Despite these strengths, we were unable to demonstrate a significant association between QI implementation and the risk-adjusted rate of pressure ulcer development. We did observe, however, a relationship that was in the expected direction whereby residents of nursing homes with a higher degree of QI implementation had a lower pressure ulcer rate. Furthermore, the effect size was clinically meaningful with a 1-point increase in the facility QI implementation score (approximately the difference between the nursing homes with the highest and lowest scores) being associated with an observed pressure ulcer rate 1.7 percent lower than the expected rate. If we had had a larger sample of nursing homes, and thus more statistical power, this effect might have been significant. Interestingly, neither staff-reported guideline adoption nor pressure ulcer preventive practices, as documented in the medical record, were associated with the rate of pressure ulcer development.
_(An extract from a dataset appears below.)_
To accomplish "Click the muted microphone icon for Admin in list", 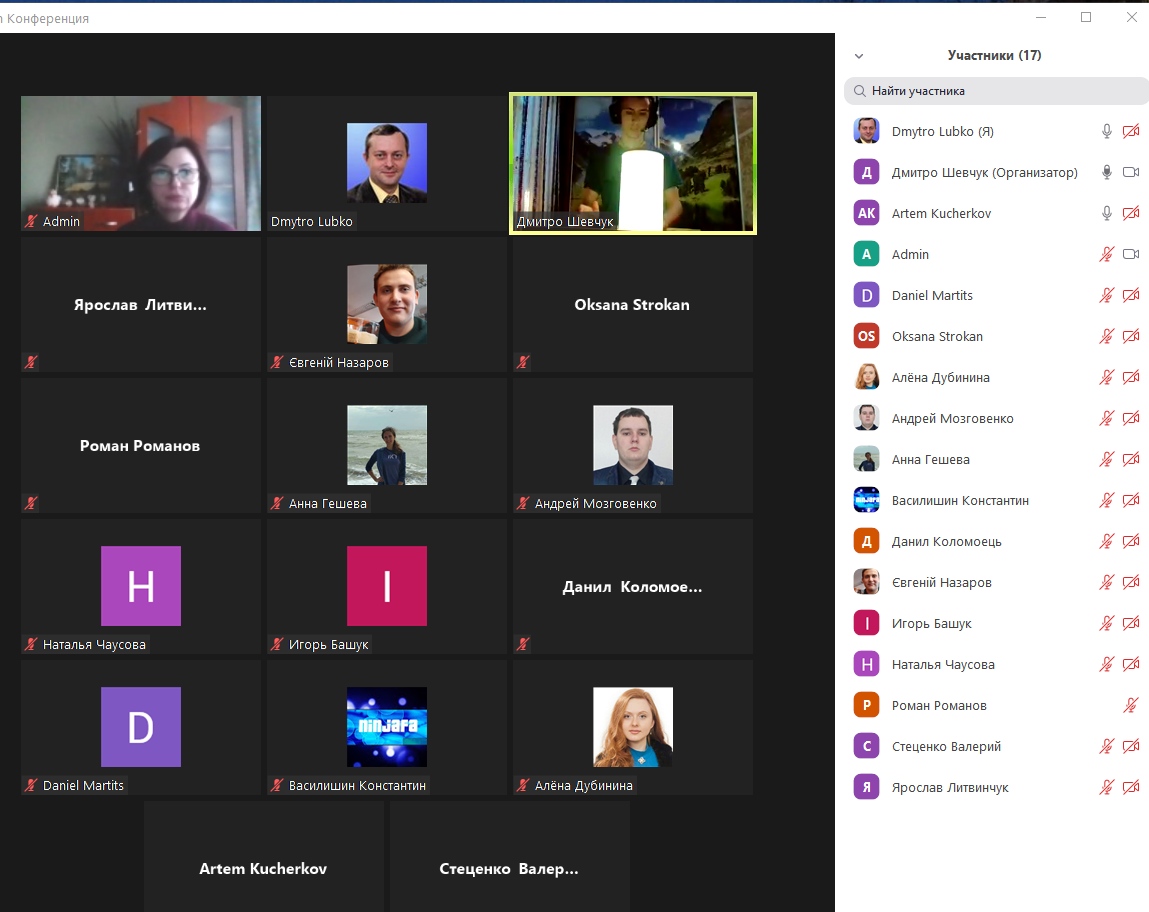I will [x=1106, y=254].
The absence of such associations could also be due to inaccuracies in the data on pressure ulcer development. Although studies evaluating the PAF have been limited, good agreement among nurse-reviewers has been reported (Rudman, Bross, and Mattson 1994
). These results highlight the difficulties in trying to link process and outcome measures.
It is increasingly important to understand not only which nursing homes are doing well, but also how some nursing homes are achieving better outcomes (Brannon 1992
). We have now examined one method nursing homes may employ to improve the quality of their care. We have found that there are differences among nursing homes in their implementation of QI practices, and that QI appears to be associated with employee satisfaction and the perception of providing better care. However, our results were inconclusive in terms of demonstrating an effect of QI on quality of care. Thus, our results emphasize the need for continued study before QI is widely promoted as a means for improving nursing home quality. Our results do seem to support the importance of developing an organizational culture and capacity for implementing QI. Quality improvement, as well as other interventions to improve care, is unlikely to be successfully implemented in nursing homes that are not suitably predisposed to making the necessary changes in how care is delivered.